## WHAT TO DO
Reproduce verbatim every line of the listing from the line containing "Describe the element at coordinates (183, 32)" down to the line containing "coordinates (59, 294).", with both of those lines included.

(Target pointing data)
-- Begin --

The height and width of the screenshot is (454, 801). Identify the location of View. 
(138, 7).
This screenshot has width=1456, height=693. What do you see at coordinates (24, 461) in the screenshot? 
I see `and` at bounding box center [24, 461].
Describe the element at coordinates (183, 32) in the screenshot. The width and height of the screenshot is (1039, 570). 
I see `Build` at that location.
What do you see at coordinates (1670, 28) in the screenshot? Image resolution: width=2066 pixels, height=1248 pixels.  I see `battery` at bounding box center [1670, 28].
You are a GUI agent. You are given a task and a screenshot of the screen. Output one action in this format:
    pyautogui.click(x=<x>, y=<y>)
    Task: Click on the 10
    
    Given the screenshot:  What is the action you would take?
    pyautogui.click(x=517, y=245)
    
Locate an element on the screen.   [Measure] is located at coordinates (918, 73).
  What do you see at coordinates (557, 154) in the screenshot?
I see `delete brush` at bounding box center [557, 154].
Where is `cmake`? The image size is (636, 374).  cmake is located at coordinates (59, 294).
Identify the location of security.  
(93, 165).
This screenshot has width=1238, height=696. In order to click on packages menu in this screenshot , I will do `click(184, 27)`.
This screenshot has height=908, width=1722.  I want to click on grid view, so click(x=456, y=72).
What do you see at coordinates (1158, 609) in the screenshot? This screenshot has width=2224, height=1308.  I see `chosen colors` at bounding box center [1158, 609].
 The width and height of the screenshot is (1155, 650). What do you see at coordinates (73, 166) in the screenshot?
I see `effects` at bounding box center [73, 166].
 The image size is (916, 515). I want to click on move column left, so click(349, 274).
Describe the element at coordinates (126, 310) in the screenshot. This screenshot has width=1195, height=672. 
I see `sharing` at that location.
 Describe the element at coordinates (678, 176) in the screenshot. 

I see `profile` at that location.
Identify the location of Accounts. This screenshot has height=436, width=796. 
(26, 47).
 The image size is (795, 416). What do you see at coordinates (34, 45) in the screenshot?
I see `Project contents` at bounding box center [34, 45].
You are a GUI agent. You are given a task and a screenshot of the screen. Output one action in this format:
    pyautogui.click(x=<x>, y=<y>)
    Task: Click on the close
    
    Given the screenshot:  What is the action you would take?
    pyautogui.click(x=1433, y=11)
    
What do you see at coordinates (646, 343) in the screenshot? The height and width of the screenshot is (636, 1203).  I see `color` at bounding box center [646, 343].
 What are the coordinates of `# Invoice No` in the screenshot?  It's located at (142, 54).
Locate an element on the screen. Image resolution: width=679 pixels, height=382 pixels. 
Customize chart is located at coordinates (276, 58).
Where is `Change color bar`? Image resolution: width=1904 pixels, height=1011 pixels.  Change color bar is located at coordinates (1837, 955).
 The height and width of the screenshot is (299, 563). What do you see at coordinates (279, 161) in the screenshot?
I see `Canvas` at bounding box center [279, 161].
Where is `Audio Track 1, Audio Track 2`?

-- End --

## ANSWER TO THE PROBLEM
Describe the element at coordinates (183, 32) in the screenshot. The width and height of the screenshot is (1039, 570). 
I see `Build` at that location.
What do you see at coordinates (1670, 28) in the screenshot? Image resolution: width=2066 pixels, height=1248 pixels.  I see `battery` at bounding box center [1670, 28].
You are a GUI agent. You are given a task and a screenshot of the screen. Output one action in this format:
    pyautogui.click(x=<x>, y=<y>)
    Task: Click on the 10
    
    Given the screenshot:  What is the action you would take?
    pyautogui.click(x=517, y=245)
    
Locate an element on the screen.   [Measure] is located at coordinates (918, 73).
  What do you see at coordinates (557, 154) in the screenshot?
I see `delete brush` at bounding box center [557, 154].
Where is `cmake`? The image size is (636, 374).  cmake is located at coordinates (59, 294).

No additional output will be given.